Convert the entries in the part that begins with the line containing "The width and" and ends with the line containing "will click(392, 78)." into a two-column CSV with the headers request and answer, one row per entry. Put each value in a single quoted field, and replace any line breaks with spaces.

### Records shown
((

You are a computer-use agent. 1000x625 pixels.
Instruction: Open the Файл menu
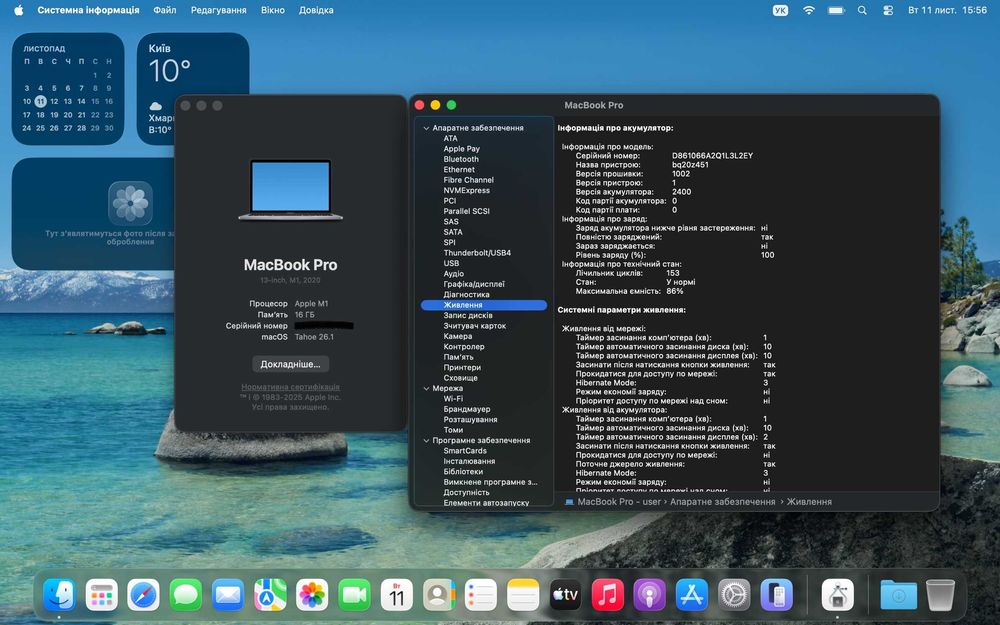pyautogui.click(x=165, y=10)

))
((

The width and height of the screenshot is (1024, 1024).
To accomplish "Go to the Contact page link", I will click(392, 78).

))

### Written response
request,answer
"The width and height of the screenshot is (1024, 1024). To accomplish ""Go to the Contact page link"",","I will click(392, 78)."